According to a BBC article last June, the French festival’s organizers were compelled to withdraw the film because they “did not have the right to endanger the film’s team.” The Chinese government has increasingly become more strict about Chinese films receiving approval from authorities before going to international festivals, the BBC article explained.
“It does say something about Chinese politics that they don’t want to be represented by this,” said Gerrans. “It does show an underbelly of Chinese society but there’s something very interesting about that. The themes are very adult, which is consistent to what we do [at Strand].”
Have A Nice Day will open exclusively at the Angelika in New York this weekend, followed by Los Angeles next weekend. The title is also set to play in San Francisco in the coming weeks. Added Gerrans: “Hopefully it will work and then we’ll keep rolling it out.”

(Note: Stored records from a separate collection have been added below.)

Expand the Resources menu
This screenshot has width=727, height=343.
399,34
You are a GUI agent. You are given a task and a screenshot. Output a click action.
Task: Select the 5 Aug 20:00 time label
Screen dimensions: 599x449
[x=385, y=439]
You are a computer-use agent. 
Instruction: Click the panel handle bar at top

Director-writer: David Heinz
Cast: Joe Purdy, Amber Rubarth, Krisha Fairchild, David Fine, Bruch Beatty
Distributor: Good Deed Entertainment
American Folk debuted at last year’s Santa Barbara International Film Festival. Good Deed Entertainment, which picked up the title last spring, is combining the theatrical release, in part, with a concert tour involving folk artists including cast members Joe Purdy and Amber Rubarth.

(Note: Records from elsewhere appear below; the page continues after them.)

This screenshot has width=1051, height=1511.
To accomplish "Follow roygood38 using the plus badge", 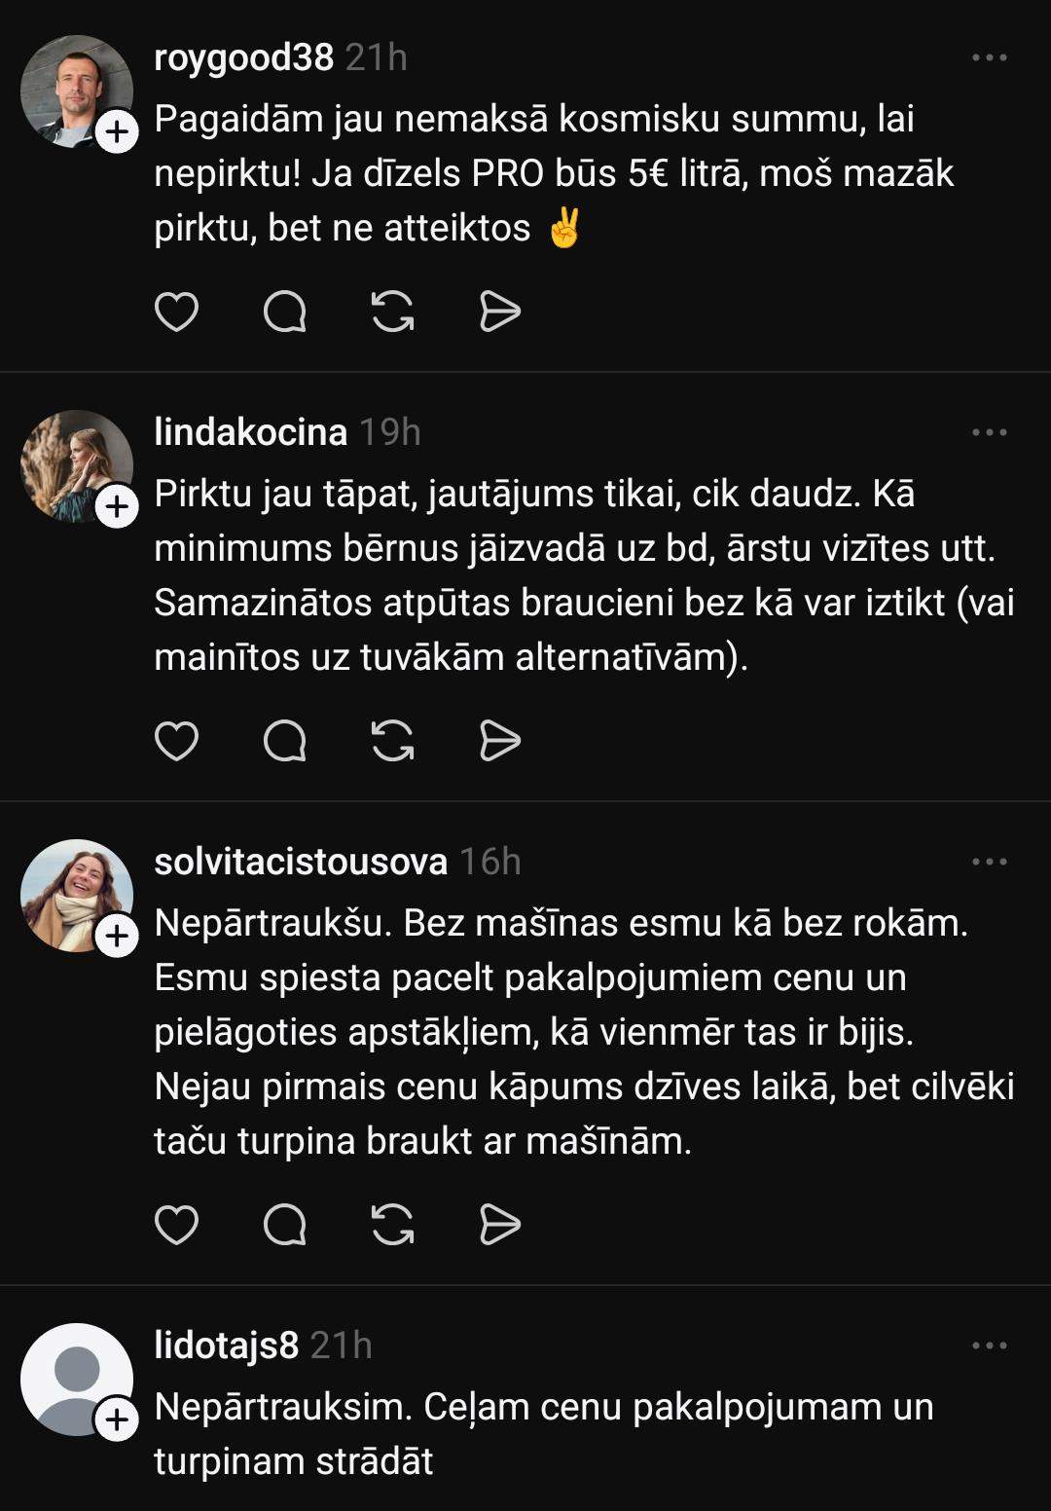I will 117,131.
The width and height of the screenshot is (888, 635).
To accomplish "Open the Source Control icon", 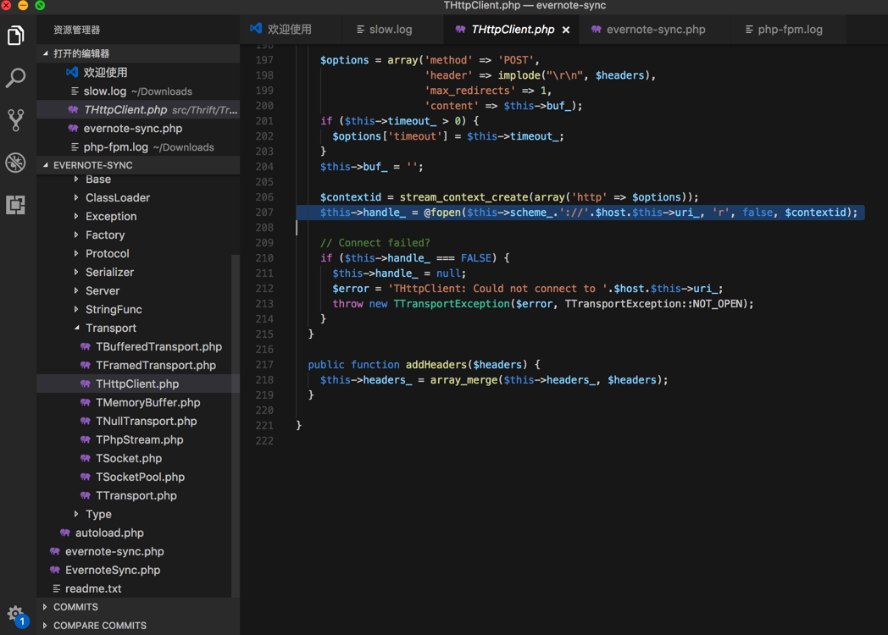I will coord(16,120).
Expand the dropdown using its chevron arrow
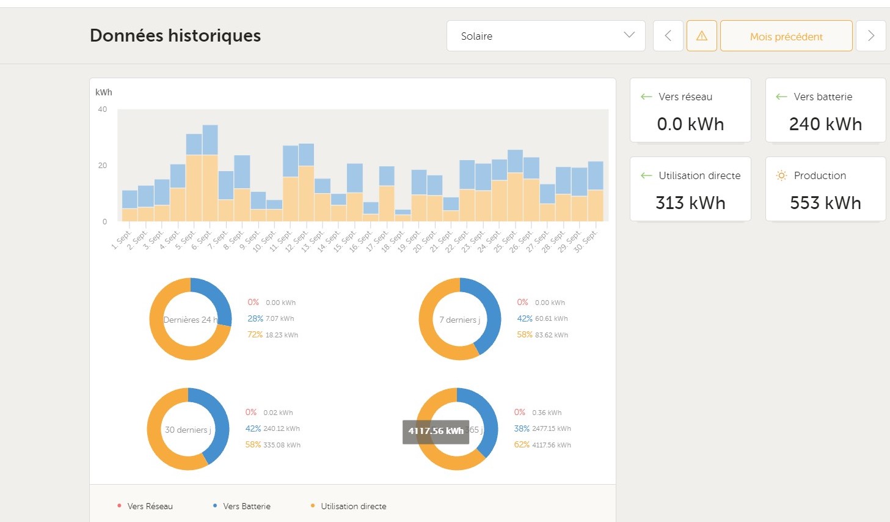 point(629,35)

Filmed over 3500 miles in 14 states, musicians Joe Purdy and Amber Rubarth star as two strangers, both folk musicians, whose fates become intertwined after their plane is grounded in California following the September 11 attacks. Both desperately needing to get back to New York, they embark on a cross-country journey in a 1972 Chevy Van. Along the way, the duo finds solace in their mutual love of classic folk songs, and raising their voices with everyday people they meet on the road. They re-discover the healing nature of music and bear witness to a nation of people who lift each other up in the wake of tragedy.
“We were looking for something different and finding a picture that spoke about America in a positive way given the political climate we’re currently in,” said Good Deed Entertainment VP of Acquisitions & Distribution, Kristin Harris. “The film uses 9/11 as a backdrop but it’s not at the center of the story. It’s about unity and [the film] is a discovery of a smart first-time director.”
While American Folk will open in 10 theaters in 10 cities this weekend, Good Deed is also doing most digital platforms.
“It’s about America, so we wanted to have it available for middle America,” said Harris. “We want to get it in on people’s minds as it tours… We’re pleased with the critical response. Our marketing and messaging is about the unifying power of song. We’re targeting a folk demographic, which is an older fanbase, but also ‘hip’ millennials who are discovering this music.”
Beyond its initial roll-out this weekend, the title will expand based on performance.